Eu estava a gostar de escrever o argumento. A história incluía um playboy, uma jovem e a irmã desta, uma juíza. Quando escrevi a história base pensei em Cary Grant, mas ele estava sempre tão ocupado que tinha a certeza que não ia ser possível tê-lo.

Sentia que o argumento estava a sair bem. Conhecia perfeitamente a tendência de Selznick para contratar escritor atrás de escritor para escrever o mesmo projeto e sentia-me lisonjeado por ele não ter tentado substituir-me. Mas um dia deparei com um memorando dele para Dore Schary que dizia:

”Porque não despedimos o Sheldon e arranjamos outro escritor?”

Diga-se em abono de Dore que ele jamais mo mencionou e aparentemente conseguiu dar a volta ao pedido de Selznick.

A minha disposição continuava irregular. Passava de períodos de exaltação a períodos de prostração, sem qualquer transição. Uma noite, estava no restaurante Brawn Derby e vi um amigo meu acompanhado por uma jovem. Acenou-me.

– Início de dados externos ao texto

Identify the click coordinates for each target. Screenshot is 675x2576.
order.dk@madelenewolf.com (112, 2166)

- Sidney, gostava de te apresentar Jane Harding.

Jane era de Nova Iorque. Era divertida e inteligente, e tinha uma incrível vitalidade. Fiquei imediatamente cativado por ela. Começamos a sair e, ao fim de dois meses, estávamos casados.

Não havia tempo para uma lua de mel. O estúdio começara os testes para Suddenly it’s Spring e Dore insistiu comigo para que eu terminasse rapidamente as minhas alterações.

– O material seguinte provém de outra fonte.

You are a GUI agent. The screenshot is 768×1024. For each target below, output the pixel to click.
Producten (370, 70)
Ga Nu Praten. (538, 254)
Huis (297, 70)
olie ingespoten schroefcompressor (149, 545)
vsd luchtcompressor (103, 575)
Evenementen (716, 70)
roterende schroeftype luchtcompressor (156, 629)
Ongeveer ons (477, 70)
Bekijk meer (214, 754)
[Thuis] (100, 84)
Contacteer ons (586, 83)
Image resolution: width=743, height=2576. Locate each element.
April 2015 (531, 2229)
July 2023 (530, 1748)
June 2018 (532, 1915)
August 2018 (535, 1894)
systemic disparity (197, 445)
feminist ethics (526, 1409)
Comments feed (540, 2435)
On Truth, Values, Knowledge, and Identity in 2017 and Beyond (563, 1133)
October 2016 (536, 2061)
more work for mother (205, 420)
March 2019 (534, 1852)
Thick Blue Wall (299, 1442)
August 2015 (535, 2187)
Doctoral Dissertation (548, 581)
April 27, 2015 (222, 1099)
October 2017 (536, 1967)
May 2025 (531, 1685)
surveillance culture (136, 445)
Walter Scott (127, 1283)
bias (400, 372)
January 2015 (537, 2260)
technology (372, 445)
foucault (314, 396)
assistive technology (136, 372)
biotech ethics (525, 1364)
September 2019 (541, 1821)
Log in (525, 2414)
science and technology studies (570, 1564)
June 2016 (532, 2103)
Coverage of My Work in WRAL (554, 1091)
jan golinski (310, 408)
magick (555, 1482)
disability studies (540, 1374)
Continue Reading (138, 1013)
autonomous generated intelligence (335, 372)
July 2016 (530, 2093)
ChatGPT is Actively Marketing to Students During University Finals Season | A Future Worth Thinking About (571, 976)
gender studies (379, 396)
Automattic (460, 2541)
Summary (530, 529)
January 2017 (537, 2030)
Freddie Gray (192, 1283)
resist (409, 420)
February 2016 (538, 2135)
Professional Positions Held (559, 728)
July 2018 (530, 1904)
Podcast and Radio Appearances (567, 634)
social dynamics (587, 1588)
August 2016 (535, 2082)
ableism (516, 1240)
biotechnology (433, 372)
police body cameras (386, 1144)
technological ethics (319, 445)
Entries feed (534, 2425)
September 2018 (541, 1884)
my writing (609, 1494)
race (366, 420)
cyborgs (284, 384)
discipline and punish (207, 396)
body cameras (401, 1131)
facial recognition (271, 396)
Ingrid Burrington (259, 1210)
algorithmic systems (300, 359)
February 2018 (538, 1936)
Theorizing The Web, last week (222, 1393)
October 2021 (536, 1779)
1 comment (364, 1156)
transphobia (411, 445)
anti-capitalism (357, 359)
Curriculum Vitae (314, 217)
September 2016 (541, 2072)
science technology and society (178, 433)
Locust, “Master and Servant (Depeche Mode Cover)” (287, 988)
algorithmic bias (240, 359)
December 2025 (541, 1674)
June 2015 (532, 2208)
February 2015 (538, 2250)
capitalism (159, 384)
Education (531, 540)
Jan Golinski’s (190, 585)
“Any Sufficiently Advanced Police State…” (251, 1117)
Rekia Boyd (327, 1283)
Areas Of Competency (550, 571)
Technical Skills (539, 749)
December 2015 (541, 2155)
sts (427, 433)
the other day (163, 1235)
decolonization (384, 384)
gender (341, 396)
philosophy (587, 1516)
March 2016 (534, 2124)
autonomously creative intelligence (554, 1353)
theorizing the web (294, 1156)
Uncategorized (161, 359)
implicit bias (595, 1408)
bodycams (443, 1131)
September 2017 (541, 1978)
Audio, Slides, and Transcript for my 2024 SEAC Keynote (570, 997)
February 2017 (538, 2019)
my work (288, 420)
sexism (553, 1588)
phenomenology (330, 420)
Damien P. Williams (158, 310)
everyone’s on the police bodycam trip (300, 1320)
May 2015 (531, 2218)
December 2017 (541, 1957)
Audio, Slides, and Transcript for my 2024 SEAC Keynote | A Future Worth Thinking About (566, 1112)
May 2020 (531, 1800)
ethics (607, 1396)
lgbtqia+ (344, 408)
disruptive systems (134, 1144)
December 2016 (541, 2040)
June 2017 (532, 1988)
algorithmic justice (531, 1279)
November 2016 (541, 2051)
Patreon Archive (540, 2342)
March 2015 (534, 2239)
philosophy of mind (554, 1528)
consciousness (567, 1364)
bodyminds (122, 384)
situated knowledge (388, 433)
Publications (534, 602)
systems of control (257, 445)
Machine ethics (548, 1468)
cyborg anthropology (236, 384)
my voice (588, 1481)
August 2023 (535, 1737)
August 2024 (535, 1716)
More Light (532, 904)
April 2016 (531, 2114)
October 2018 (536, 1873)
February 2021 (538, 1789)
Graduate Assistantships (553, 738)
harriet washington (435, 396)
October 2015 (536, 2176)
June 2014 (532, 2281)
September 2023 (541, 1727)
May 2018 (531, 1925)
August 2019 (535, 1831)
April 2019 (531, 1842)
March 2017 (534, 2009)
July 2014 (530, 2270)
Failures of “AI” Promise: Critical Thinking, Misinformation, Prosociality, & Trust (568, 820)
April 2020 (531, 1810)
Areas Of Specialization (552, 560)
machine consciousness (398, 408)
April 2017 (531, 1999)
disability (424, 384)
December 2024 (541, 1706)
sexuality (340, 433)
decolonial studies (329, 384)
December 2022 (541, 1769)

Infelizmente, ao fim de um mês, eu e a Jane chegamos à conclusão de que tínhamos cometido um erro. Os nossos interesses e as nossas personalidades eram completamente opostas. Passamos os nove meses seguintes a tentar em vão fazer com que o casamento resultasse. Quando por fim chegamos à conclusão que não havia solução, concordamos com o divórcio. A dor foi terrível. No dia em que nos divorciamos, saí e embebedei-me pela primeira vez na vida.

Se as coisas em casa eram um desastre, no estúdio corriam lindamente. Eu concluíra o argumento.

David Selznick chamou-me ao seu escritório.

- Mandamos o argumento ao Cary Grant.

- Ah! E... O que foi que ele disse?

Selznick fez uma pausa para dar maior dramatismo:

- Ficou louco com ele. Vai fazê-lo. Fiquei encantado.

- Mas isso é fantástico!

- Temos também Shirley Temple e Myrna Loy. Era o elenco perfeito.

- O Irving Reis vai ser o realizador e Cary Grant quer conhecê-lo.

Cary Grant era sempre a primeira escolha de todos quando se tratava de uma comédia. Não havia segunda escolha. Se não se conseguia tê-lo, o nível descia vários pontos.

Gostei imediatamente dele. Além de ser incrivelmente bonito, era inteligente e possuía uma mente rápida e inquiridora. Ao contrário de muitas estrelas com quem trabalhei posteriormente, Cary não tinha qualquer vaidade em relação à sua pessoa.

O seu nome de batismo era Archibald Alexander Leach, e vinha de uma família de classe média baixa de Bristol, em Inglaterra. Começara no circo em Coney Island, apresentando-se sobre andas, e passara pelos espetáculos de variedades em pequenos papéis.

Quando Archie Leach tinha nove anos, a mãe foi internada numa instituição para doentes mentais. Disseram-lhe que fora para uma estância balnear. Nunca mais a viu até aos seus vinte e muitos anos.

Cary Grant era uma lenda, suave, sofisticado e tranquilo.

Uma vez, disse: “Toda a gente quer ser Cary Grant. Até eu quero ser Cary Grant.”

Quando conheci Shirley Temple, era uma adulta de dezoito anos, e um verdadeiro encanto. Em criança, fora a maior estrela do cinema, com os seus filmes a darem lucros de centenas de milhões de dólares. Apesar da fama, tornara-se, ao crescer, uma jovem normal e atraente.

O elenco ficou completo com Myrna Loy, uma experiente artista. Myrna entrara na série The Thin Man, no The Best Years of our Lives, em Arrowsmith e em dezenas de outros filmes.

Eu estava entusiasmado com o elenco. Estávamos quase prontos para iniciar as filmagens.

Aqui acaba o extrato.